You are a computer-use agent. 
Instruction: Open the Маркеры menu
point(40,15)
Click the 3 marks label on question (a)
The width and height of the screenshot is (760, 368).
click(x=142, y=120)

#####

▶ _Instruction_
Copy the rows above word for word, with nothing changed.

▶ _Output for this task_
You are a computer-use agent. 
Instruction: Open the Маркеры menu
point(40,15)
Click the 3 marks label on question (a)
The width and height of the screenshot is (760, 368).
click(x=142, y=120)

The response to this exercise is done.